● EXTRACT:
With abortion care now facing a gauntlet of legal challenges around the country, Elizabeth Barnes thinks everyone should be worried — not just women seeking abortions.

“The right to bodily autonomy is a human right,” she told the Gazette in a recent interview. “Abortion is the canary in the coal mine.”

As a longtime Vineyard resident and president of The Women’s Centers, a network of independent abortion clinics across the country, Ms. Barnes knows from where she speaks.

Late last month she was honored for her decades of work toward expanding access to abortion when she received the Champion of Choice Award from the National Institute of Reproductive Health. As a busy working mother with much on her plate, she missed her own awards ceremony.

“I often end up doing the hard things, not the fun things,” she said.

The recognition comes during a turbulent time in reproductive health care.

And while Ms. Barnes ordinarily likes to stay out of the public spotlight, with abortion access at the center of so much political and public debate these days, she said that too is shifting.

“One of the things about being an abortion provider is I tend to shy away from public attention,” Ms. Barnes explained. “But we’ve recently started talking more publicly about our work because of the need for awareness.”

A few weeks earlier a federal judge in Texas had struck down approval of the medical abortion drug mifepristone.

The ruling was later stayed by the U.S. Supreme Court, allowing temporary access to mifepristone, but depending on the eventual outcome, reverberations could reach all the way to Martha’s Vineyard. With no surgical abortions currently available on the Island through clinics or the hospital, mifepristone and its sister drug misoprostol are the only available options for women seeking to terminate a pregnancy.

At the national level, Ms. Barnes said she and other reproduction rights advocates are holding their breath. Since the Supreme Court reversed Roe v. Wade a year ago, more than 430 bills have been introduced nationwide to restrict access to abortions.

Which isn’t to say Ms. Barnes is particularly shocked. After nearly 30 years working in reproductive health, she said the renewed wave of anti-abortion legislation is the result of decades of deliberate, organized effort.

“One of the most successful tools of the anti-abortion movement was to silo abortion care as not a part of regular, everyday medical procedures,” she said.

The outcome is felt acutely today: most public hospitals have halted abortion procedures and medical schools are increasingly opting not to offer abortion training, according to Ms. Barnes. She said the burden to provide abortion care falls disproportionately on independent clinics, who often struggle to stay open even as they provide a multitude of other maternal health services.

That’s where Ms. Barnes’s current work comes in. Since 1972, The Women’s Centers, encompassing clinics in Georgia, Pennsylvania, Connecticut, and beyond, has provided reproductive health care and financial assistance to patients in need, as well as training for providers looking to expand their health services.

● SOURCE MATERIAL:
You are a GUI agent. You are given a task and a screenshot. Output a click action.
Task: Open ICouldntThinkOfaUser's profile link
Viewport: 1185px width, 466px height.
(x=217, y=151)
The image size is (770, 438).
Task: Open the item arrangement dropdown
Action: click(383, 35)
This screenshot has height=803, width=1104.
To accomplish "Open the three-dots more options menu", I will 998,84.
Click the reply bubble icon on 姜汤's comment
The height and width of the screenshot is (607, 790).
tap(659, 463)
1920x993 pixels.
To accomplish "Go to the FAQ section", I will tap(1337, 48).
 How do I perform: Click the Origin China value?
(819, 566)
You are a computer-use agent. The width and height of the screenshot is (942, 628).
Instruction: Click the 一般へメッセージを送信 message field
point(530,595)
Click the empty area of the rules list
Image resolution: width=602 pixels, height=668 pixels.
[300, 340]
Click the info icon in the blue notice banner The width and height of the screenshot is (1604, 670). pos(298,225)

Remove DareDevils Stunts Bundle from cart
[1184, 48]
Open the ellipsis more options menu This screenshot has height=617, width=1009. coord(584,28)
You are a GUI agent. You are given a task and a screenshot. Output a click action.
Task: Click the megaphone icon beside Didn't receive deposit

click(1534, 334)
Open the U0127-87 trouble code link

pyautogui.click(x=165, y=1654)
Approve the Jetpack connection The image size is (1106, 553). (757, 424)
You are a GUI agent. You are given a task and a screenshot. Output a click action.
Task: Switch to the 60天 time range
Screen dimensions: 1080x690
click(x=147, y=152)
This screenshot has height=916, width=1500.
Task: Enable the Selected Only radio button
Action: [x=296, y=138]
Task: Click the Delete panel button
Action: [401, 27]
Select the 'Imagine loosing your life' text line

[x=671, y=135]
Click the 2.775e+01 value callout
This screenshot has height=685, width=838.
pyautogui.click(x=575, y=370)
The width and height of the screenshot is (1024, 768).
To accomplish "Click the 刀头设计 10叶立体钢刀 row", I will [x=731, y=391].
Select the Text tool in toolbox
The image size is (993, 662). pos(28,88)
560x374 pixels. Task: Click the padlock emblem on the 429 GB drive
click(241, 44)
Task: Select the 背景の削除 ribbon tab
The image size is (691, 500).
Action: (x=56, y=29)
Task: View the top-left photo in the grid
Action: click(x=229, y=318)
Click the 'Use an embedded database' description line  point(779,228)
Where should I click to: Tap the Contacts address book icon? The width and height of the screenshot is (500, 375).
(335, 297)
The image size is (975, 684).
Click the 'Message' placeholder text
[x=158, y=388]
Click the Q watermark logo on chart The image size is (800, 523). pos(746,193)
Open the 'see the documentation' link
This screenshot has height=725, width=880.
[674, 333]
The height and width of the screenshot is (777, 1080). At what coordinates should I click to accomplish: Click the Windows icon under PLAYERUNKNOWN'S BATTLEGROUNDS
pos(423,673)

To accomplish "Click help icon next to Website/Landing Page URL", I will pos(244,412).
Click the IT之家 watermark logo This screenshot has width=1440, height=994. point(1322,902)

● THE TASK: Carry on the article about Elizabeth Barnes and abortion access, which appears above the records, starting after its last sentence.

● EXERCISE OUTPUT:
“We’re able to pool our resources as a network of clinics to receive the kind of resources and training that one clinic on its own wouldn’t be able to get,” she said.

Transportation costs are the among the biggest obstacles patients face, she also said. With 12 states effectively banning abortion care and more considering similar legislation, organizations like The Women’s Centers have stepped in to cover bus and air fare to pro-choice states such as Massachusetts.

“A huge number of our resources go to problem-solving,” she said. She worries that the approach is not sustainable.

“We are talking about abortion rights for most people as a theory, not a reality,” Ms. Barnes said.

On the Island abortion access has long been scarce, but that too appears to be slowly changing. Medical abortions are now available thanks to the advent of telehealth. And starting July 1, the Island reproductive health clinic Health Imperatives will begin offering medical abortions directly via local pharmacies.

Previously, patients had to receive medication in the mail or take the ferry to Woods Hole to intercept their package.

While Ms. Barnes is encouraged by these developments, she believes Island health providers could go further and begin providing surgical abortions.

“This is not a service that is complicated to offer at all,” she said, adding that the procedure on average takes little time and requires minimal staffing.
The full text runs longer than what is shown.